Handling Anxiety as a Young Adult

by Guest Blogger - Noah Smith

Photo Credit: Wokandapix, Pixabay
Even though anxiety disorders are typically highly treatable and are the most common mental illness in the U.S. (affecting 18 percent of the population), only one-third of sufferers receive treatment. In addition to seeking professional care, there are things you can do as a young adult with anxiety to help get your symptoms under control. Doing so will help you to live a more comfortable and enjoyable life.
Risks of Untreated Anxiety
Anxiety is commonly associated with agitation, insomnia, and the inability to concentrate. It’s also associated with an increased risk of heart disease and respiratory problems, as well as irritable bowel syndrome and other gastrointestinal disorders. Headaches, both tension and migraine, are common in people with anxiety, as are allergies, sleep disturbances, and teeth grinding. Obesity has also been linked to anxiety.
Anxiety causes chronic stress, which can compromise your immune system and make you more susceptible to infections. If left untreated, anxiety can lead to a dual diagnosis with another mental health disorder or a substance use disorder. The negative effects of anxiety disorders can interfere with your life, creating issues at work, school, and in relationships. As you age, you have even more responsibilities, which will only add to your stress and exacerbate your anxiety. The earlier you can get a handle on your anxiety, the better.
Healthy Ways to Cope
Keeping your health in order is one of the most important ways to help you have a handle on your anxiety. Maintain a well-balanced diet and do not skip meals and snacks. This will worsen anxiety symptoms. Also, try to avoid caffeine and alcohol. You should also ensure you’re getting adequate sleep and establish a regular bedtime and wake-up time. Anywhere from seven to eight hours a night qualifies as adequate sleep.
According to, “Daily exercise is one of the most effective ways to reduce stress and anxiety.” Aim to exercise four or more days a week. In addition, many anxiety sufferers find relief from practicing deep breathing, meditation, or other relaxation exercises. Try to schedule rest breaks throughout the day, even if you have to set an alarm on your phone to remind you. Whether you take a short walk, meditate, practice mindful breathing, or another relaxation technique, be sure to take a few minutes several times a day for a timeout.

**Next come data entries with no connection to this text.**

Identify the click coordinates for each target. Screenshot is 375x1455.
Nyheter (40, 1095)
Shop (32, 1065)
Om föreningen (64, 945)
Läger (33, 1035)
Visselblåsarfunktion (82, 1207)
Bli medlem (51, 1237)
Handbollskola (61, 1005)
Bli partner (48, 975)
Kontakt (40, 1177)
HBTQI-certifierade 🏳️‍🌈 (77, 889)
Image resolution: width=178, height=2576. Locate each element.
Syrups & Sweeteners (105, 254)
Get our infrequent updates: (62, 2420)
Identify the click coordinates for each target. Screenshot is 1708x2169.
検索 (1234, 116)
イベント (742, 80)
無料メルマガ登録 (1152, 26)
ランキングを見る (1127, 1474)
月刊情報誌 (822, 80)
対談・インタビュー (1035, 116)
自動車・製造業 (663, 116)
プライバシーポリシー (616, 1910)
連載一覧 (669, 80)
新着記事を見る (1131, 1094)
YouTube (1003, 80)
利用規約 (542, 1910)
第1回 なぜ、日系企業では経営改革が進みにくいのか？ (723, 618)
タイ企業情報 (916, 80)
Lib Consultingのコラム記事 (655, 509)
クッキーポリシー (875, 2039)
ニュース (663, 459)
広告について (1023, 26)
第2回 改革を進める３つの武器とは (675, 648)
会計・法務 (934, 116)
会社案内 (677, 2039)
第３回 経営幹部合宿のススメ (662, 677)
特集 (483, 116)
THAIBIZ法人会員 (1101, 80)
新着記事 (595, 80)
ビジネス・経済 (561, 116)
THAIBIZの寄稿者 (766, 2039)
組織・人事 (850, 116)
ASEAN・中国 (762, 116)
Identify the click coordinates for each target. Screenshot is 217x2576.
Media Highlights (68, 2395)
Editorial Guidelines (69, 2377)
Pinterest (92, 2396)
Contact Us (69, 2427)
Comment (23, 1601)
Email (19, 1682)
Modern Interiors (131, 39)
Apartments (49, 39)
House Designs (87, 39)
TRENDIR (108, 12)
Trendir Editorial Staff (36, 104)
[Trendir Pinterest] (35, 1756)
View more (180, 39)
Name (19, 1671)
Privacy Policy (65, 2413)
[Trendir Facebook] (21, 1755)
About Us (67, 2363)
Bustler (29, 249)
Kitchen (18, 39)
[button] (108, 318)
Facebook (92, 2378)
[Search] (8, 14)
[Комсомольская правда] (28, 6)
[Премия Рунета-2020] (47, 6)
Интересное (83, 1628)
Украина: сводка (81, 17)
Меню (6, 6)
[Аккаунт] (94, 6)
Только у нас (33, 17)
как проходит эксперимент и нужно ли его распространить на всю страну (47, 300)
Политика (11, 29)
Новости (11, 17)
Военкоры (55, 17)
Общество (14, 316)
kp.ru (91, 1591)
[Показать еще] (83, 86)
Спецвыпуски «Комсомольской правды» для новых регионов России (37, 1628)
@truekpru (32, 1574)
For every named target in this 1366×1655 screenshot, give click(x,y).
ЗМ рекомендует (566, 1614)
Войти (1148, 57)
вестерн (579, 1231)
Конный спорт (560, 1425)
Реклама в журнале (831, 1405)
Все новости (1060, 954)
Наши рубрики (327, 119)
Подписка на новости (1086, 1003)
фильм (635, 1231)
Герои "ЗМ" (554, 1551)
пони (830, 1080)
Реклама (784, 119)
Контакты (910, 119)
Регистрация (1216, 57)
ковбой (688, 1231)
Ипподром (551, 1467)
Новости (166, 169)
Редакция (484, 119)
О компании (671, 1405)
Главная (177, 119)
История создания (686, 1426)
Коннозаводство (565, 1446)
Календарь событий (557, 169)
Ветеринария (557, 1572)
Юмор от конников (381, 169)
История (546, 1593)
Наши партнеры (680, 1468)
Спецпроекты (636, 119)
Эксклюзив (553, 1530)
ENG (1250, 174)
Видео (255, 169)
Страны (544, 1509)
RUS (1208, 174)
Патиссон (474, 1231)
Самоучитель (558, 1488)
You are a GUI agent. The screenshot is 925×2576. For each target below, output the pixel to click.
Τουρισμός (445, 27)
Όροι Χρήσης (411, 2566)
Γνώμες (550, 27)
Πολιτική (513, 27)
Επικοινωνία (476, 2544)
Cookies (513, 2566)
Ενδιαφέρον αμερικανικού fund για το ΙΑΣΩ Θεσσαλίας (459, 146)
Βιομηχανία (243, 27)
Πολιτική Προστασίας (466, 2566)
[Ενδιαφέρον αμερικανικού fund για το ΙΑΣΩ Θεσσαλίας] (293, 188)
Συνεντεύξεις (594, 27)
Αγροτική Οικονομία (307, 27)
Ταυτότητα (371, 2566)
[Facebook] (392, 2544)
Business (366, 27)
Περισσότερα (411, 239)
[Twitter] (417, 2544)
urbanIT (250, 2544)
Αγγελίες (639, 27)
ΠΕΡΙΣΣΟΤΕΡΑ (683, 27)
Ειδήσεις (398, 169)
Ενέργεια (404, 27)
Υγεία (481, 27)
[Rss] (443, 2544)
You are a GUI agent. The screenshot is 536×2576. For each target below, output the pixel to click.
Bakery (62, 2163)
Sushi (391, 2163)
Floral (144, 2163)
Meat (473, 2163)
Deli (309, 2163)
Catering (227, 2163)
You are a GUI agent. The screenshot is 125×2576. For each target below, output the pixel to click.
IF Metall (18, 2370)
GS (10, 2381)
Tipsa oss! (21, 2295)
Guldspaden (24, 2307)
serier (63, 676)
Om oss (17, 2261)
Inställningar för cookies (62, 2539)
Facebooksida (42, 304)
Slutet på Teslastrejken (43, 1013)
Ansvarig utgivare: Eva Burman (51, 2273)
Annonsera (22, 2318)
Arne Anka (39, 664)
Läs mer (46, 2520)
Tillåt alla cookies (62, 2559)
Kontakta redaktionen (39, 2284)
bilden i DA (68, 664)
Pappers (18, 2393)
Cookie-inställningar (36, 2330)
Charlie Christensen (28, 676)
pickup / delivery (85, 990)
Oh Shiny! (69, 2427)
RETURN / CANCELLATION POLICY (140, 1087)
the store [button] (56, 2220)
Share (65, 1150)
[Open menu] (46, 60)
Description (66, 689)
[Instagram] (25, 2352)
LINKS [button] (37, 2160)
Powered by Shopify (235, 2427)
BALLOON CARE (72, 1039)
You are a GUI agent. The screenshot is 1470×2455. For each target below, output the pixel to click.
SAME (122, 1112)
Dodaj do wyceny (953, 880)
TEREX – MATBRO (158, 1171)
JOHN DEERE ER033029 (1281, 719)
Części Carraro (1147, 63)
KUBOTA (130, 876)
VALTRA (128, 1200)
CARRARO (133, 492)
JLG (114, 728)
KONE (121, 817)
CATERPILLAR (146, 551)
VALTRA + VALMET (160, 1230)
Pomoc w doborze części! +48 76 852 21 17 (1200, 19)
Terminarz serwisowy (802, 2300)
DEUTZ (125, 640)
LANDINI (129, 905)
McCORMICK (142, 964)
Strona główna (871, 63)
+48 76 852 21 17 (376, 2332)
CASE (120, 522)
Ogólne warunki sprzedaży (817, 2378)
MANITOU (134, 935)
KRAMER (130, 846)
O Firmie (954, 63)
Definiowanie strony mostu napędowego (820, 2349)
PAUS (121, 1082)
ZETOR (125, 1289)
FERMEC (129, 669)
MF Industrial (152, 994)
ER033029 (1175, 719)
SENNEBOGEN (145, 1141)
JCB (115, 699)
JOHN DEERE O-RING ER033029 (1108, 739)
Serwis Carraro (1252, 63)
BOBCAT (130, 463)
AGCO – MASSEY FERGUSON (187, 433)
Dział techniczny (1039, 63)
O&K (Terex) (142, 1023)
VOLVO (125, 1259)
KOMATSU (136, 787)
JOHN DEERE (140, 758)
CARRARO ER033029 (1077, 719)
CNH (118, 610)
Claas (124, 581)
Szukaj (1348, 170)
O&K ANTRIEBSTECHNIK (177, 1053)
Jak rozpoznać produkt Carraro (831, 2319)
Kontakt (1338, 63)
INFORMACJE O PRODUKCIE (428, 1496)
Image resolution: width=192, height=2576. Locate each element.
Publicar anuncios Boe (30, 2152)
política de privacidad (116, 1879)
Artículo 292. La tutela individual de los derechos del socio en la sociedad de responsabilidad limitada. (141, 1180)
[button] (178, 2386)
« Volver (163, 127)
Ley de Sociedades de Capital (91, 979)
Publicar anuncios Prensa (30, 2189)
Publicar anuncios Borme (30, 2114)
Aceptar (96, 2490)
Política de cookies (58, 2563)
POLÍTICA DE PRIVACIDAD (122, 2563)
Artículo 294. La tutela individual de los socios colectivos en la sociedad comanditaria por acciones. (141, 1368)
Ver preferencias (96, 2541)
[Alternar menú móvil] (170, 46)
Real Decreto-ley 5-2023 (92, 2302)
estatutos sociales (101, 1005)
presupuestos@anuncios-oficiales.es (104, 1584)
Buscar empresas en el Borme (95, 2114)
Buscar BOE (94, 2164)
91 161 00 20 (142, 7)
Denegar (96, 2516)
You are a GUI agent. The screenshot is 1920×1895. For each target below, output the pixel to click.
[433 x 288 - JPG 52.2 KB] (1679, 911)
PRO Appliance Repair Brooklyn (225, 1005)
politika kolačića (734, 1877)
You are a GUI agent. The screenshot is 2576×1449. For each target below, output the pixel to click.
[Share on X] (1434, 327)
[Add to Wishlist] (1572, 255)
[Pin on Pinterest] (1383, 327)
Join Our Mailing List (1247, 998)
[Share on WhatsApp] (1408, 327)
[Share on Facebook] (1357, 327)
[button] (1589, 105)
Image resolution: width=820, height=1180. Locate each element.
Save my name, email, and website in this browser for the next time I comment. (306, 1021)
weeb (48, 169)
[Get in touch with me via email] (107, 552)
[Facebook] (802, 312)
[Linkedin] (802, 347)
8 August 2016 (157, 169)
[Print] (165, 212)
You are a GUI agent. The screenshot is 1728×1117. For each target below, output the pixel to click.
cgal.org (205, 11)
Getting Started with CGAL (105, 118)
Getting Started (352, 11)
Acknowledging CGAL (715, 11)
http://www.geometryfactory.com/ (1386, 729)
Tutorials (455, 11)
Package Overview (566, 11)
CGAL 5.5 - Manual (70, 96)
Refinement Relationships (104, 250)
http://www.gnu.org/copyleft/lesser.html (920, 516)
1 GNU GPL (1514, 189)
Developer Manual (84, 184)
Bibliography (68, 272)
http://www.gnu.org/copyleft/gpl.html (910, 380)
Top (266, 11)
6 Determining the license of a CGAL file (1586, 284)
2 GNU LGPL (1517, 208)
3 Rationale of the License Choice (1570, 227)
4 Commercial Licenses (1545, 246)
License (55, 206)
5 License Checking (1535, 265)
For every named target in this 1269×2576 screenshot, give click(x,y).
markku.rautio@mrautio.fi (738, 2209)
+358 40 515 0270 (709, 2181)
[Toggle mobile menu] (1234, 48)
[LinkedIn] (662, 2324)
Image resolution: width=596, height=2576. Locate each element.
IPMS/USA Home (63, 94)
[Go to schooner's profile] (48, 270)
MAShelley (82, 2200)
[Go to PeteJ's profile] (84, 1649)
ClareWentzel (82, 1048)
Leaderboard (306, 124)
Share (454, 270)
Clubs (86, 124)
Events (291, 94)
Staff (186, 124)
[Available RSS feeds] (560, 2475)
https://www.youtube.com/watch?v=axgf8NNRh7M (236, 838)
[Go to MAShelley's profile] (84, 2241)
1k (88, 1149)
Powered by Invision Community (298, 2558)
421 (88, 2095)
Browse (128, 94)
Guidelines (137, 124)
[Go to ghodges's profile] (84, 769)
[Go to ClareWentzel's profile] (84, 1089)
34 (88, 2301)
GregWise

Find a hobby or passion and incorporate time to engage in that activity on a daily basis or as often as possible. Some people enjoy playing instruments, while others enjoy writing. A hike is therapeutic for certain individuals, and others find great joy in a game of disc golf. It doesn’t matter which interest you prefer, as long as it’s a healthy way to have fun and let loose.
Maintaining supportive relationships is an important part of successfully functioning with anxiety. Try to build loving and warm relationships with trusted individuals. This support system is an invaluable resource on your high-anxiety days and during hard times.
Dogs are good for anxiety because they provide structure and make people feel connected. They also boost your mood and reduce stress. Dogs can help you feel a sense of purpose and help you meet new people. If you don’t own a dog and don’t have the time or resources to care for one 24/7, take advantage of the sharing economy (today’s economic system in which individuals are able to share, borrow, or rent services or assets from another private individual). For example, if you’re 18 or older, you can take on dog walking as a side gig to take advantage of the health benefits of quality time with dogs while also earning extra money.
Anxiety disorder is a chronic condition, so there is no cure. It’s a lifelong disease with many ups and downs. However, living a successful and comfortable life with an anxiety disorder is possible. By maintaining a healthy lifestyle and incorporating some coping techniques, you can have better control of your symptoms.